I’ve been reading Writing for Scholarly Publication: Behind the Scenes in Language Education, and have been struck by the number of established scholars in the book who share their initial reticence and apprehension regarding the task of academic publishing. Out of the 14 chapters I’ve read so far, only one of the writers shares how he feels empowered, and not disempowered, when seeking publication. Without exception the others share the obstacles they had to overcome, internal and external, in their initial efforts toward scholarly publication. Several even voice their continuing sense of insecurity regarding the practice.
Perhaps part of the story is explained by the fact that the 13 authors who express insecurity are representative of groups that are traditionally underrepresented in academia. They are female, Asian, immigrant, non-traditional, or a combination of several of those. The one writer who doesn’t express a sense of disempowerment is American, male, and white.

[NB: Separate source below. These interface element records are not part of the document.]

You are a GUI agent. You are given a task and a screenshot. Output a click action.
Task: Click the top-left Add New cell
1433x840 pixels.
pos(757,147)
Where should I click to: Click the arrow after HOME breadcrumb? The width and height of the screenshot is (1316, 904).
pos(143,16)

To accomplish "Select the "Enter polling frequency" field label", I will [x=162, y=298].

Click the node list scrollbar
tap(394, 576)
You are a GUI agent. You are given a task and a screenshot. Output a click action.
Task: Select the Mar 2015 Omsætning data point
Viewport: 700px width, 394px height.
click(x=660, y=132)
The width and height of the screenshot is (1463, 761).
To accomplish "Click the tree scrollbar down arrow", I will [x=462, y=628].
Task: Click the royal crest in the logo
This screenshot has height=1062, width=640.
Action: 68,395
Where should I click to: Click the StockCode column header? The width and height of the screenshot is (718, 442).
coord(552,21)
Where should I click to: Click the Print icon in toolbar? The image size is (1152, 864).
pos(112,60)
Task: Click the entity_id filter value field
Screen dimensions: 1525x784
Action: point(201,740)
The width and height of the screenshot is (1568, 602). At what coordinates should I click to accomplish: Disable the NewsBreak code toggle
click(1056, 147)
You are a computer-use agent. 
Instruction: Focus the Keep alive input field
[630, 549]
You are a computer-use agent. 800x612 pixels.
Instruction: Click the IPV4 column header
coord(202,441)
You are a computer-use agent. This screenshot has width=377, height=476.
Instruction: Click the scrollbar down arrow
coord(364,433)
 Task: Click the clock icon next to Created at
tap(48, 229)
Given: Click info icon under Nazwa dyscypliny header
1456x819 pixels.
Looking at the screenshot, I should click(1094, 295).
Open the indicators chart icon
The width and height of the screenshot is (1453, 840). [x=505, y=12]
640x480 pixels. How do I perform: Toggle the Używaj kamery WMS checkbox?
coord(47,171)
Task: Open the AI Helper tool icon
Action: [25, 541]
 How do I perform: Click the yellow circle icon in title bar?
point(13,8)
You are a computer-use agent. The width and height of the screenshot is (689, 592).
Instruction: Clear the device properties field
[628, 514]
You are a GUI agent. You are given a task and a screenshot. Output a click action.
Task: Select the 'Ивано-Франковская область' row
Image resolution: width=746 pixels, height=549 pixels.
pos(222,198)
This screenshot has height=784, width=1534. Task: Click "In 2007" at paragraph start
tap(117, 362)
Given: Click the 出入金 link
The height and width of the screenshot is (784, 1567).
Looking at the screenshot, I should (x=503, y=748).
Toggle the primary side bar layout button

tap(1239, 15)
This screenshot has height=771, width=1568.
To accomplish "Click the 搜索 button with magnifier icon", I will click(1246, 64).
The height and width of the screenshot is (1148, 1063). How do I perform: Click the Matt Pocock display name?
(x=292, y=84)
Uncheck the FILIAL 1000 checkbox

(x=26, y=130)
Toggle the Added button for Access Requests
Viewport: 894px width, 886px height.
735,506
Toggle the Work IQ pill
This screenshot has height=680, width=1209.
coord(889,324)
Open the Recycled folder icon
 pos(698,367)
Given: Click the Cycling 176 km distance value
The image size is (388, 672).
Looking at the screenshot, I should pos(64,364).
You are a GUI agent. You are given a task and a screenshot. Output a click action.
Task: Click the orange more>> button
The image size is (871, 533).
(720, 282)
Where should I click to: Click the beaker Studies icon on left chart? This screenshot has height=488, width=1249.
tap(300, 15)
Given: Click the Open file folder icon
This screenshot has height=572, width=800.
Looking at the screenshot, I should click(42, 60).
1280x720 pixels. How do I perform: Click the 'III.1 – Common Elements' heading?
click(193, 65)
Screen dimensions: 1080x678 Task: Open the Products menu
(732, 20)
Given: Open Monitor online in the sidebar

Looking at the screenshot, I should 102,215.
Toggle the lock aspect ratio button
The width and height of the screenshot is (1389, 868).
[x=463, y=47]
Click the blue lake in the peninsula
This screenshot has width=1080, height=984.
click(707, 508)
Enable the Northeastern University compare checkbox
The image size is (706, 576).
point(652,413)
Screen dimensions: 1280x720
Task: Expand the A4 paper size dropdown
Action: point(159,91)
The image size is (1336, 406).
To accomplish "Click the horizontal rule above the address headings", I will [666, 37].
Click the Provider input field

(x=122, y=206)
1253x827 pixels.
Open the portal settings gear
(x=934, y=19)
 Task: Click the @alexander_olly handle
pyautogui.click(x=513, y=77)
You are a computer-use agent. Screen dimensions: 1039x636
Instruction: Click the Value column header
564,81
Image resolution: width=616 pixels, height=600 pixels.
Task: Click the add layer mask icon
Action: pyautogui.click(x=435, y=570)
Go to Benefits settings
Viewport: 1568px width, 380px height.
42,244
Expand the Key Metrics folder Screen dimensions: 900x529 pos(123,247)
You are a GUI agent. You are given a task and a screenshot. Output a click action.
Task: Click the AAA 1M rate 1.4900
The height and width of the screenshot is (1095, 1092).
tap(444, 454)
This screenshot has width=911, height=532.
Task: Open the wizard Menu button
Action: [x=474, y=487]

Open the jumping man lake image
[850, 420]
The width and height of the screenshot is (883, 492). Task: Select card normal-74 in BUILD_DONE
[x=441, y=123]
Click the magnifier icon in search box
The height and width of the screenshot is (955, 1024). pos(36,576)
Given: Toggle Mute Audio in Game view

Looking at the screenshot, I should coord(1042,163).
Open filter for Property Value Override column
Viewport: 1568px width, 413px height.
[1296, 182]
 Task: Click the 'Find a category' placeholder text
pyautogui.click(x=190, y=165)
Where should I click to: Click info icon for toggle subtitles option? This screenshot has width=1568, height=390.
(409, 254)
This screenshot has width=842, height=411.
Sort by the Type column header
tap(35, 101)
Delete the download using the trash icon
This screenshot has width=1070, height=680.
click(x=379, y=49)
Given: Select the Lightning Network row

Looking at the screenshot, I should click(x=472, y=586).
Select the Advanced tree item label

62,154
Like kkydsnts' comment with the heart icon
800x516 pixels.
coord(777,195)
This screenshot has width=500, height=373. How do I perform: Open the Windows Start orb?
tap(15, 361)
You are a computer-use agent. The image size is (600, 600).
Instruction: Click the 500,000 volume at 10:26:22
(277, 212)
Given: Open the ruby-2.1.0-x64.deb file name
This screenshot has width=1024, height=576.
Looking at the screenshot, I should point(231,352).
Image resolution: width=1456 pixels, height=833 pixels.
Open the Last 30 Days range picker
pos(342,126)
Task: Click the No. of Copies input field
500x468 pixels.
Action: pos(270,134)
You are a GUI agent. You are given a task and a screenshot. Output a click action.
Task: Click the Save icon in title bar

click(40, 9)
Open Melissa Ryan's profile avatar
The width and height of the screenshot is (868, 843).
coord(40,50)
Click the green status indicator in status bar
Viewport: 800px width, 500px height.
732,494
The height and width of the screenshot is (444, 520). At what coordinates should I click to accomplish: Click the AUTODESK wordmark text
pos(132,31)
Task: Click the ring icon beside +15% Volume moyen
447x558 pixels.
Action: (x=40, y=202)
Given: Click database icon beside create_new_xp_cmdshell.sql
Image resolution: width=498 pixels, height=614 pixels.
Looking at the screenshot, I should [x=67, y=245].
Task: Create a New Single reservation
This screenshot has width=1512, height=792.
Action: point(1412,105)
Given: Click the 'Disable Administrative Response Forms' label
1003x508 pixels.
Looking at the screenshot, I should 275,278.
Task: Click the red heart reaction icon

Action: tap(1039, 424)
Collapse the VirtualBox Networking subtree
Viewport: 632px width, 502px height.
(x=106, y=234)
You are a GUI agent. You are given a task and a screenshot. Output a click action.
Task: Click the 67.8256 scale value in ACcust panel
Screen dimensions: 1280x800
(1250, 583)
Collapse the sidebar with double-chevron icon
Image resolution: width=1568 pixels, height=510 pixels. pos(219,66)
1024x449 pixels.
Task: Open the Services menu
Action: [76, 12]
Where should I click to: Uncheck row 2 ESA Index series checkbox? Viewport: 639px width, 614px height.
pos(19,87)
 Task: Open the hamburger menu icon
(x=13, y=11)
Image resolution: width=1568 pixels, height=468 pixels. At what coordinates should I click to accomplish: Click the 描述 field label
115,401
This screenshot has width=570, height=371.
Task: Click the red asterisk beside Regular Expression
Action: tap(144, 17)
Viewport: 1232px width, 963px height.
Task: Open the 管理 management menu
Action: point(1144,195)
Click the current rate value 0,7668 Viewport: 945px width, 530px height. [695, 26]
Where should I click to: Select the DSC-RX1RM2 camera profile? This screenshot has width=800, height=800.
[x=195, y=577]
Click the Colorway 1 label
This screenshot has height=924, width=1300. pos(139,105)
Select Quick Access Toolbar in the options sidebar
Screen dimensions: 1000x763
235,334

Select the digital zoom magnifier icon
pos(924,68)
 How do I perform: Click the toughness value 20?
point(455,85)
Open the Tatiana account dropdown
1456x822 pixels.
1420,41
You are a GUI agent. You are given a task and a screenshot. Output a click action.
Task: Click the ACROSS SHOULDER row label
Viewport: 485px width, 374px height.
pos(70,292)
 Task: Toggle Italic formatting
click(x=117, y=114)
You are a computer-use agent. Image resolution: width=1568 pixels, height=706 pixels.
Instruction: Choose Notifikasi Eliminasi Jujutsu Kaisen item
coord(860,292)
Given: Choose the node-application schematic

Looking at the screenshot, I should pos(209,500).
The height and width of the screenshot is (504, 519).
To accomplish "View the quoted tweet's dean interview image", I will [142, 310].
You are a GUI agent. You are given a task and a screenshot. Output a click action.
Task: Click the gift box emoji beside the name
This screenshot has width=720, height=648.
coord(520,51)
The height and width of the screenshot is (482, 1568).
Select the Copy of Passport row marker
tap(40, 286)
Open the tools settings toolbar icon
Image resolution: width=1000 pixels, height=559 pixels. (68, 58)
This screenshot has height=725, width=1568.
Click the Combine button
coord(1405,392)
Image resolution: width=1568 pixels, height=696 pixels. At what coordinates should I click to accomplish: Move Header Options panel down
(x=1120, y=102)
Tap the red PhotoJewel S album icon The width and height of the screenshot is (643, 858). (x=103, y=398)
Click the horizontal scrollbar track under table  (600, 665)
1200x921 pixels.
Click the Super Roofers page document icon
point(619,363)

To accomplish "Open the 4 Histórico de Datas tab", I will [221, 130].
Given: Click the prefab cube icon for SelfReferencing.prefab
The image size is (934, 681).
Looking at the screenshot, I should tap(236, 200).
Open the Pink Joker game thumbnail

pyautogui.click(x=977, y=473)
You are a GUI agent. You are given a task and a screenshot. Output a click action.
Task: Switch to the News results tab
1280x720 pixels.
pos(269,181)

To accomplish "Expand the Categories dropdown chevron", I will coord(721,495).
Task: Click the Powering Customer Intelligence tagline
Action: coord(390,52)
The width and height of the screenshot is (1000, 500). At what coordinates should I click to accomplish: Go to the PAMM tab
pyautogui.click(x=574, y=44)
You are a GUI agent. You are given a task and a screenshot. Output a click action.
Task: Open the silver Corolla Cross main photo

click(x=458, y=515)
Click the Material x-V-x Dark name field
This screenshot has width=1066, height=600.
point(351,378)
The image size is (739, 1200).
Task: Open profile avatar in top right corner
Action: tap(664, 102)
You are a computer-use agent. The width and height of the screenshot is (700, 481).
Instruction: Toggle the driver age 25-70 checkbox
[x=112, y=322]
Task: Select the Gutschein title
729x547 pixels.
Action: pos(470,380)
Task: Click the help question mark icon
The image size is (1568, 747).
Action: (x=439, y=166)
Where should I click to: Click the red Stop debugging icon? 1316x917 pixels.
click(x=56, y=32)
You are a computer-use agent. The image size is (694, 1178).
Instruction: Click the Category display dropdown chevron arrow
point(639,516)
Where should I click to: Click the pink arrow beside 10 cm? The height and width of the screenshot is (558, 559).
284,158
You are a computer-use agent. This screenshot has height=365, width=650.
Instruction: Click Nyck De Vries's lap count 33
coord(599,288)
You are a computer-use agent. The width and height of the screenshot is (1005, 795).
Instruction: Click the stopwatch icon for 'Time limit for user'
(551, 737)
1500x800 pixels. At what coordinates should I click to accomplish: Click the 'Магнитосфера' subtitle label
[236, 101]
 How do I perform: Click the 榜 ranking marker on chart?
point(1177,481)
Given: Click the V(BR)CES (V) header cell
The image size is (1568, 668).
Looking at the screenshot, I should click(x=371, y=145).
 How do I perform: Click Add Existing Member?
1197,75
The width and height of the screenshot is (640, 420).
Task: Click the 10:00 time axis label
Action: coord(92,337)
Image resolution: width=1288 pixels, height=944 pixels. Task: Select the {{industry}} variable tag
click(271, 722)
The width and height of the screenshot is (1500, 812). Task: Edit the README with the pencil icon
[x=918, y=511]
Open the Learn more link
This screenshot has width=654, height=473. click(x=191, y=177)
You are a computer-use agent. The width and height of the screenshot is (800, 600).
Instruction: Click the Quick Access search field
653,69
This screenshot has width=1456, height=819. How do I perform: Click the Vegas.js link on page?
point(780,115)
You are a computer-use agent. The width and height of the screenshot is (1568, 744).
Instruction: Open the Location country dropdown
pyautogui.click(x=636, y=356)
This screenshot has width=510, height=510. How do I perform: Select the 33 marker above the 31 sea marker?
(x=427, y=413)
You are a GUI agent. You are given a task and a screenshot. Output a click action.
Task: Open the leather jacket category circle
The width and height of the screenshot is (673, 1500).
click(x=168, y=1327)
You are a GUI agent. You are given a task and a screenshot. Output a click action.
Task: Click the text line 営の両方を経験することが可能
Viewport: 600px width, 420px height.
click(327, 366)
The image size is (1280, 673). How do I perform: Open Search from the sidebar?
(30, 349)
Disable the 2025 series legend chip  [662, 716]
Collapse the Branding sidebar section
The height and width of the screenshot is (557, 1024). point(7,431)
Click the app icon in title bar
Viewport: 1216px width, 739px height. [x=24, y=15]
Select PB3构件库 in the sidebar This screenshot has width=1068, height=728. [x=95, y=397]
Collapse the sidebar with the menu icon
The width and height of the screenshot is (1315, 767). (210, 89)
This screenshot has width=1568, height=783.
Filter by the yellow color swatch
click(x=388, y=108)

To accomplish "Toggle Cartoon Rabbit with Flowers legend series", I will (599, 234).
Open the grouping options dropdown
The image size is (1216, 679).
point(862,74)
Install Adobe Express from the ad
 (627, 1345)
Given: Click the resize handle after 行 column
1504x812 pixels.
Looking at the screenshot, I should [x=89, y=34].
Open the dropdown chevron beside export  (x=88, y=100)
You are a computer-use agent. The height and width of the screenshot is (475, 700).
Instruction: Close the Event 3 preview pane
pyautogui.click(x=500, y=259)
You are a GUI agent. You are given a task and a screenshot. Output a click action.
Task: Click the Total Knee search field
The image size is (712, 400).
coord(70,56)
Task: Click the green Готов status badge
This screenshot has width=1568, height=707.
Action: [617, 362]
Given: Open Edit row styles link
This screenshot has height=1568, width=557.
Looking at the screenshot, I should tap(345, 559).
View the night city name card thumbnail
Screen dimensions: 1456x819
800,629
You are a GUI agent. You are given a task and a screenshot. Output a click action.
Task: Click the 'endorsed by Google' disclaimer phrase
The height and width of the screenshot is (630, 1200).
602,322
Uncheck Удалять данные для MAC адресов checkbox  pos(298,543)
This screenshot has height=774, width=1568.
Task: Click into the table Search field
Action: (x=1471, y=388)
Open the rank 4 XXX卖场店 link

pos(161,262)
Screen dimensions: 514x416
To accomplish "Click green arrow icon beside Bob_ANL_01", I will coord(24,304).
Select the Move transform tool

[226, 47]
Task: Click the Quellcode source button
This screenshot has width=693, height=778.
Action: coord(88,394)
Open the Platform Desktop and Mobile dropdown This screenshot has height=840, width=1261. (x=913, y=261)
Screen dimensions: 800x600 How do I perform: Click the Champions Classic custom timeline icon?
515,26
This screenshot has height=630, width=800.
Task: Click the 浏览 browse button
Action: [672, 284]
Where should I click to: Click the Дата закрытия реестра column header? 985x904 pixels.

I think this says quite a bit about where academia was, where it is, and where it is going. It’s unquestionable that access to academic discourse in the past has been restricted to an arbitrary few, and that those few who benefited (and still benefit) from that privilege take the relative ease of their access for granted. But it’s also true that recently the demographics of those with access to publishing has shifted considerably. It is now much more representative of the authors featured in Writing for Scholarly Publication; there are many more women, minorities, and nontraditional students in academia now.
One thing I still feel is missing, though, is that the dissemination of knowledge remains represented by a central source shining outward rather than an interwoven net. Western countries’ journals tend to hold more clout, and the interests and evaluations of their editors and reviewers hold sway over researcher access to their pages, and thus to the legitimacy those journals embody.
While this bothers me in general on several levels, with respect to language teaching in particular, I feel that many of the researchers who tend to have their papers published in major journals are distanced from the classroom, exploring issues of only vague pedagogical relevance to teachers in language classrooms. This lack of a practical perspective in many cases hurts the field in general, because language teachers feel the journals in the field are too distant from their contexts to be of relevance to them.
One way I’ve tried to shift the balance from theoretical to practical is to encourage teachers to publish research they’ve conducted that’s relevant to them and their context. It’s something I believe in so strongly I’ve included a full scholarship for one participant in the online course I teach, MASH Academic Publishing, in the belief that participants, regardless of income, should have access to the course and the benefits it may offer in helping to have their voice heard. My main objective in the course is to make the occluded process of academic publication transparent for those seeking entry into that world.